New US law could sanction Hezbollah ministers, MPs: Treasury

US Rep. Ilhan Omar (D-MN) (L) talks with Speaker of the House Nancy Pelosi (D-CA) during a rally with fellow Democrats before voting on H.R. 1, or the People Act, on the East Steps of the US Capitol on March 08, 2019 in Washington, DC. (AFP photo)
A file photo of the US Treasury Department in Washington, DC.

A US Treasury Department official says Lebanese officials who are members of the resistance movement Hezbollah could be sanctioned under a new US law.

The US Hezbollah International Financing Prevention Act (HIFPA) passed in December targets Hezbollah’s financial institutions and threatens sanctions against anyone who finances the resistance movement.

The Treasury's Assistant Secretary Daniel Glaser said the new law could be applied to Hezbollah ministers and MPs in Lebanon.

“We don't make a distinction among Hezbollah members,” he said in an interview with television channel LBC.
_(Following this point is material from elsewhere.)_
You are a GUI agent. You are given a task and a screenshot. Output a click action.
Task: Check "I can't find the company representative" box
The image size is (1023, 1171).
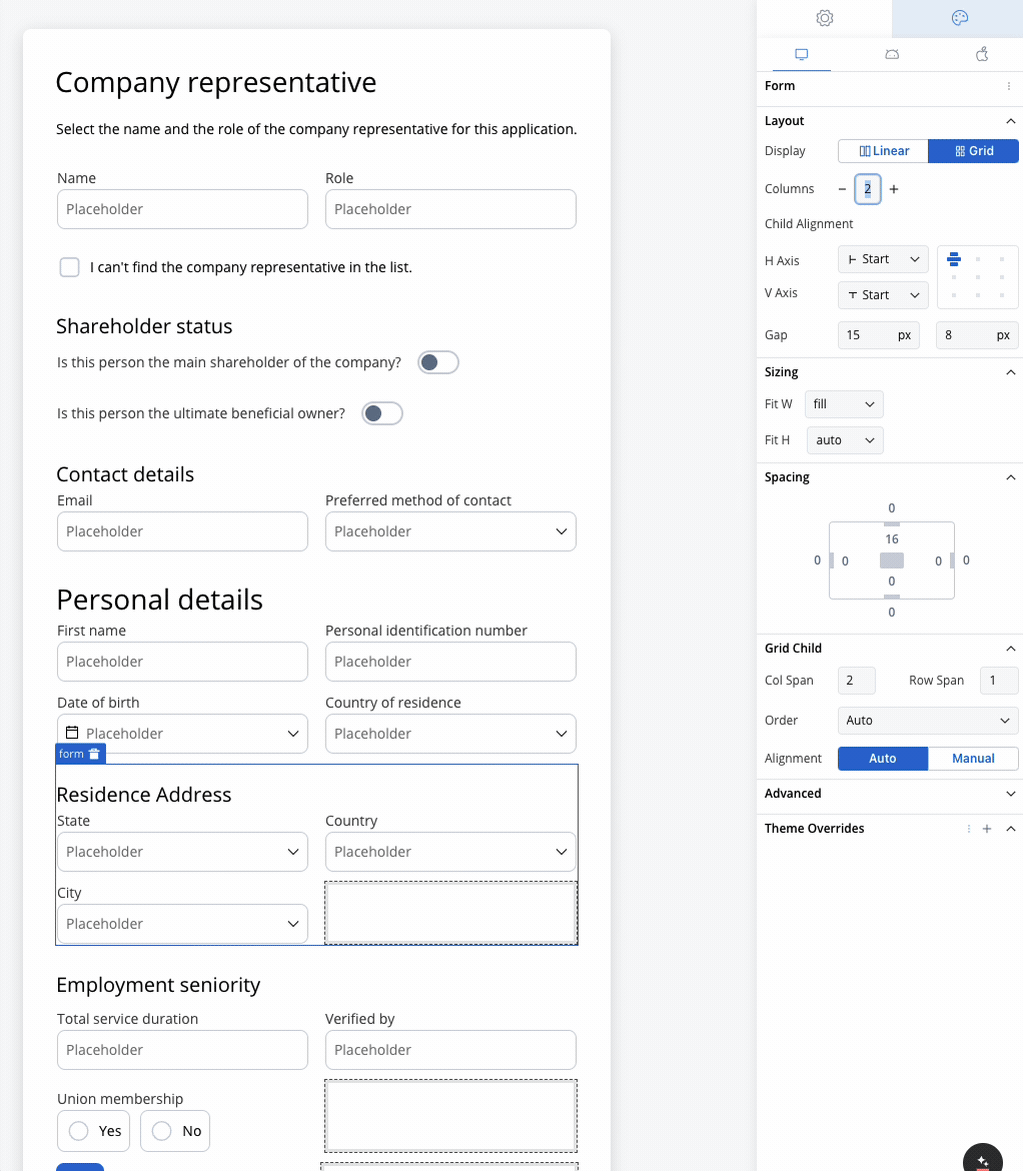(69, 267)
US officials and the Lebanese central bank have stressed that the measure does not target ordinary Lebanese citizens.

“We are implementing this law worldwide. Obviously it has specific impact here in Lebanon because Hezbollah has a big presence here in Lebanon,” Glaser said.

“But Hezbollah is the target of this legislation, not the Shia. And I can't say that strongly enough,” he added.

Hezbollah played a major role in forcing Israel to withdraw from southern Lebanon in 2000 and enjoys widespread support in the country. Its members include government ministers, MPs, and local councilors.

The resistance movement has been classified as a terrorist organization by the United States.

The group’s military wing has been engaged in fierce fighting with Daesh terrorists in Syria.